Could you write out the records exactly as they are given?

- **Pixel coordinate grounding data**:

• • • •

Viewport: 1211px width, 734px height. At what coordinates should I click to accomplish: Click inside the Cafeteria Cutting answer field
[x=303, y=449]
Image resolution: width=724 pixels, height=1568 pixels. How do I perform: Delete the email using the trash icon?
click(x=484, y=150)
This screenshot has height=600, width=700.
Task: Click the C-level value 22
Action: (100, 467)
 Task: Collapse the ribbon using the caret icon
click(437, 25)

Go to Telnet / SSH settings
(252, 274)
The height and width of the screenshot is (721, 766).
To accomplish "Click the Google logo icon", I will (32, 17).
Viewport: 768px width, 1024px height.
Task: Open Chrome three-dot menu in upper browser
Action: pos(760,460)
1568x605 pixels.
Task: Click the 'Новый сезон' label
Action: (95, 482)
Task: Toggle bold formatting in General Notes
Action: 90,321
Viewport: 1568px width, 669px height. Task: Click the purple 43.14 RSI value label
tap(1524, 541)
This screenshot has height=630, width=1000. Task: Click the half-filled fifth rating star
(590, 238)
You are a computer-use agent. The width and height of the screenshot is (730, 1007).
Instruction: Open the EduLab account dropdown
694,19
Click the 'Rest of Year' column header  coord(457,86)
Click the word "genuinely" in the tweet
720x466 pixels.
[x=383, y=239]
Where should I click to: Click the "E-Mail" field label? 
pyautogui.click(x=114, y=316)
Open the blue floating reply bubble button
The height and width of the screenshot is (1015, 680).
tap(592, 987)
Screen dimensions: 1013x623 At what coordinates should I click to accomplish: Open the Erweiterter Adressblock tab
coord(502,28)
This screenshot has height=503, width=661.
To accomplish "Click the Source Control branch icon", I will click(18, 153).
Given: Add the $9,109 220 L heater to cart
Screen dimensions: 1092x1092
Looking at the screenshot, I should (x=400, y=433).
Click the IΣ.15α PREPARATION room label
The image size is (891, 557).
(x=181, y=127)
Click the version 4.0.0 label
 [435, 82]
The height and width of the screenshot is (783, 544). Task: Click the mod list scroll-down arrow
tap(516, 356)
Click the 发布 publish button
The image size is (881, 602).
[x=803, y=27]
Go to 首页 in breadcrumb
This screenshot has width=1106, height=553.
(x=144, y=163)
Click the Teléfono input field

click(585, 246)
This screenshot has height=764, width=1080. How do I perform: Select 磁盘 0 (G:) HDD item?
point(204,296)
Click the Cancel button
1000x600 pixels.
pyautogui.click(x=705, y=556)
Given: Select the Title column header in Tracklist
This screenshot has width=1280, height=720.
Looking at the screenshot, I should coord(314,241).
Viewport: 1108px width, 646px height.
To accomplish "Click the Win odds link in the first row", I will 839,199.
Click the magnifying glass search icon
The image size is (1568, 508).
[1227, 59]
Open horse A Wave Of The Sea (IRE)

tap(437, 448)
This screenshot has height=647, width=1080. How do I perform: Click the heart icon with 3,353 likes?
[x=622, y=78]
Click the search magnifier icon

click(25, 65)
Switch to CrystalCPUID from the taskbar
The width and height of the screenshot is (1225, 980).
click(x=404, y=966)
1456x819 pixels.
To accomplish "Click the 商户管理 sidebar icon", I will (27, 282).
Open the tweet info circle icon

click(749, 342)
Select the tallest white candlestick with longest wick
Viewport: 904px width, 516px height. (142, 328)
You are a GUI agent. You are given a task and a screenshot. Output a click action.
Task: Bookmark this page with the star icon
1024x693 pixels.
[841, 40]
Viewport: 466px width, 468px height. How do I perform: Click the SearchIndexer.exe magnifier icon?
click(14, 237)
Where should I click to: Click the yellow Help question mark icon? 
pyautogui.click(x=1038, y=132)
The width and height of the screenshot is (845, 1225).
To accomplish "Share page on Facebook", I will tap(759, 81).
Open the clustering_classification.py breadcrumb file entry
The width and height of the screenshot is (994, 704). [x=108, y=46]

• • • •

- **Answer section**:
Viewport: 1211px width, 734px height. At what coordinates should I click to accomplish: Click inside the Cafeteria Cutting answer field
[x=303, y=449]
Image resolution: width=724 pixels, height=1568 pixels. How do I perform: Delete the email using the trash icon?
click(x=484, y=150)
This screenshot has height=600, width=700.
Task: Click the C-level value 22
Action: (100, 467)
 Task: Collapse the ribbon using the caret icon
click(437, 25)

Go to Telnet / SSH settings
(252, 274)
The height and width of the screenshot is (721, 766).
To accomplish "Click the Google logo icon", I will (32, 17).
Viewport: 768px width, 1024px height.
Task: Open Chrome three-dot menu in upper browser
Action: pos(760,460)
1568x605 pixels.
Task: Click the 'Новый сезон' label
Action: (95, 482)
Task: Toggle bold formatting in General Notes
Action: 90,321
Viewport: 1568px width, 669px height. Task: Click the purple 43.14 RSI value label
tap(1524, 541)
This screenshot has height=630, width=1000. Task: Click the half-filled fifth rating star
(590, 238)
You are a computer-use agent. The width and height of the screenshot is (730, 1007).
Instruction: Open the EduLab account dropdown
694,19
Click the 'Rest of Year' column header  coord(457,86)
Click the word "genuinely" in the tweet
720x466 pixels.
[x=383, y=239]
Where should I click to: Click the "E-Mail" field label? 
pyautogui.click(x=114, y=316)
Open the blue floating reply bubble button
The height and width of the screenshot is (1015, 680).
tap(592, 987)
Screen dimensions: 1013x623 At what coordinates should I click to accomplish: Open the Erweiterter Adressblock tab
coord(502,28)
This screenshot has height=503, width=661.
To accomplish "Click the Source Control branch icon", I will click(18, 153).
Given: Add the $9,109 220 L heater to cart
Screen dimensions: 1092x1092
Looking at the screenshot, I should (x=400, y=433).
Click the IΣ.15α PREPARATION room label
The image size is (891, 557).
(x=181, y=127)
Click the version 4.0.0 label
 [435, 82]
The height and width of the screenshot is (783, 544). Task: Click the mod list scroll-down arrow
tap(516, 356)
Click the 发布 publish button
The image size is (881, 602).
[x=803, y=27]
Go to 首页 in breadcrumb
This screenshot has width=1106, height=553.
(x=144, y=163)
Click the Teléfono input field

click(585, 246)
This screenshot has height=764, width=1080. How do I perform: Select 磁盘 0 (G:) HDD item?
point(204,296)
Click the Cancel button
1000x600 pixels.
pyautogui.click(x=705, y=556)
Given: Select the Title column header in Tracklist
This screenshot has width=1280, height=720.
Looking at the screenshot, I should coord(314,241).
Viewport: 1108px width, 646px height.
To accomplish "Click the Win odds link in the first row", I will 839,199.
Click the magnifying glass search icon
The image size is (1568, 508).
[1227, 59]
Open horse A Wave Of The Sea (IRE)

tap(437, 448)
This screenshot has height=647, width=1080. How do I perform: Click the heart icon with 3,353 likes?
[x=622, y=78]
Click the search magnifier icon

click(25, 65)
Switch to CrystalCPUID from the taskbar
The width and height of the screenshot is (1225, 980).
click(x=404, y=966)
1456x819 pixels.
To accomplish "Click the 商户管理 sidebar icon", I will (27, 282).
Open the tweet info circle icon

click(749, 342)
Select the tallest white candlestick with longest wick
Viewport: 904px width, 516px height. (142, 328)
You are a GUI agent. You are given a task and a screenshot. Output a click action.
Task: Bookmark this page with the star icon
1024x693 pixels.
[841, 40]
Viewport: 466px width, 468px height. How do I perform: Click the SearchIndexer.exe magnifier icon?
click(14, 237)
Where should I click to: Click the yellow Help question mark icon? 
pyautogui.click(x=1038, y=132)
The width and height of the screenshot is (845, 1225).
To accomplish "Share page on Facebook", I will tap(759, 81).
Open the clustering_classification.py breadcrumb file entry
The width and height of the screenshot is (994, 704). [x=108, y=46]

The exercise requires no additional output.